Use of PLGA scaffold for mucociliary epithelium transfer in airway reconstruction : a preliminary study

Abstract

[한글]목적. 기도결손 복원에는 주로 피부이식이 사용된다. 이번 연구의 목적은 피부이식의 대체물인 기도점액섬모상피의 배양에 사용할 생분해성 지지체로 PLGA 막의 유용성을 알아보고자 하였다. 방법. Immersion precipitation method를 이용하여 PLGA 막을 합성하고 주사전자현미경을 이용하여 촬영하였다. 생분해 실험은 합성된 막을 배양액에 넣은 후 시간 경과에 따른 분해정도를 주사전자현미경으로 관찰하였다. 새로 합성한 PLGA 막 위에서 사람 정상 코점막 상피세포를 배양하면서 주사전자현미경을 이용하여 형태학적인 분화과정을 분석하였고 MUC5AC와 MUC8 mRNA의 발현정도를 RT-PCR로 측정하였다. 결과. 점액섬모상피를 배양하기 위한 PLGA 막은 성공적으로 합성이 가능하였다. 막은 지름 24mm, 두께 50µm, 그리고 pore 사이즈 약 3µm 정도로, 이 막은 배양액 속에서 7일째 분해되기 시작하여 약 3주가 경과하자 분해가 빠르게 진행되어 4-6주 이후에는 다공성 구조가 많이 파괴된 것을 관찰할 수 있었다. PLGA 막 위에서의 배양 실험에서 사람 정상 코점막 상피세포는 형태학적으로, 그리고 유전자 수준에서 점액섬모 상피로 분화가 가능하였다. 결론. PLGA 생분해성 막은 기도점액섬모상피 배양을 위한 지지체로 사용될 수 있었다.

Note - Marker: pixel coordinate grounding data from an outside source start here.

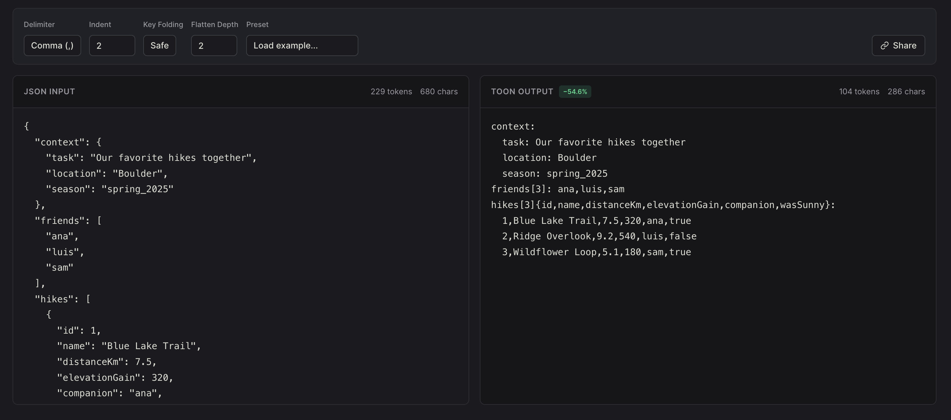Click the 229 tokens counter
This screenshot has height=420, width=951.
[x=391, y=91]
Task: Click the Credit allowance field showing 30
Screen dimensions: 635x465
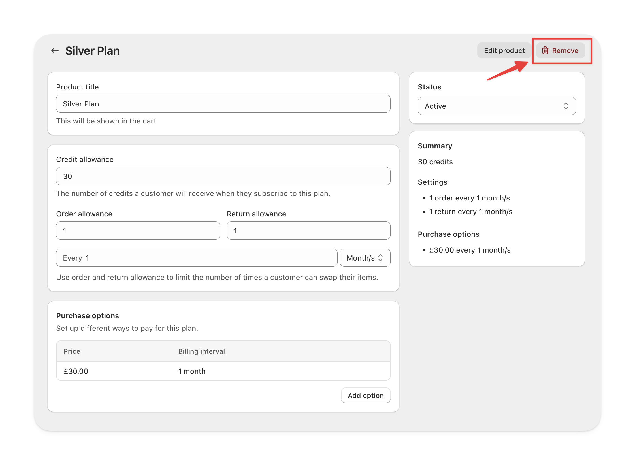Action: pos(223,176)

[영문]Conclusion. A PLGA biodegradable membrane can be used as a scaffold for mucociliary epithelium transfer. Objectives. The aim of this study was to examine the usefulness of the PLGA membrane as a biodegradable scaffold for mucociliary epithelium transfer in order for it to be used as a substitute for a skin graft for restoring mucosal defects in the airway. Methods. A PLGA biodegradable membrane was synthesized using the immersion precipitation method, and morphologic characterization was carried out using scanning electron microscopy (SEM). The degradation test was performed by soaking the PLGA membrane in a culture medium, and the morphological changes were observed by SEM. Human nasal basal epithelial (HNBE) cells were cultured on the newly synthesized PLGA membrane, and the morphological changes were analyzed using SEM. The MUC5AC and MUC8 mRNA levels were analyzed by RT-PCR. Results. The PLGA membrane for the mucociliary epithelium transfer was successfully fabricated. It had a 24 mm diameter, a 50 µm thickness, and many pores with diameters of approximately 3 µm. The PLGA membrane began to degrade from 7 days after it was soaked in the culture medium. It rapidly degraded from 3 weeks and severe destruction of the pore structure was noted from 4 to 6 weeks of soaking. The HNBE cells were well differentiated into the mucociliary epithelium on the PLGA membrane both phenotypically and genotypically.